Der Attentäter von Orlando war Muslim, er bekannte sich zur Terrormiliz IS. Viele amerikanische Muslime fürchten nun Verallgemeinerungen. Sie wollen ihre Religion nicht von solchen Tätern vereinnahmen lassen. Die "Islamic Society of Central Florida" distanziert sich und arbeitet demonstrativ mit den Behörden zusammen.

Von Marcus Pindur | 16.06.2016
    Ein Mann vor einem kirchenähnlichen Gebäude mit der Aufschrift "Islamic Center"
    Der Attentäter von Orlando hat öfter im Islamic Center of Fort Pierce gebetet. Muslime wehren sich jetzt dagegen, ihre Religion von ihm vereinnahmen zu lassen. (AFP / Brendan Smialowski)
    Nur Stunden nach dem Terroranschlag auf den Nachtclub "Pulse" verurteilte Imam Muhammad Musri in Orlando die Tat auf das Schärfste. Er rief die Muslime in Florida zu Blutspenden für die Opfer auf. Viele folgten diesem Aufruf.
====================
# [ZIEL]
Wozu rief Imam Muhammad Musri laut dem Text über die Reaktion amerikanischer Muslime auf den Anschlag von Orlando die Muslime in Florida auf? Das Material wird nicht benötigt.

# [BEREITGESTELLTE ANGABEN]
====================
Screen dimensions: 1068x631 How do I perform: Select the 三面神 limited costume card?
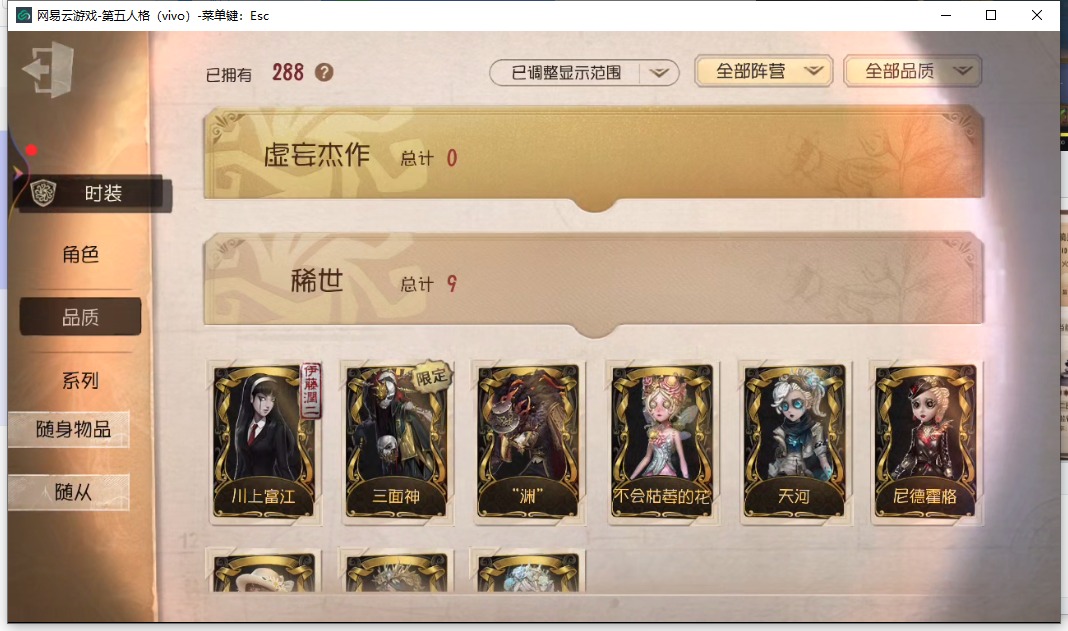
====================
# [ERGEBNIS]
Er rief sie zu Blutspenden für die Opfer auf.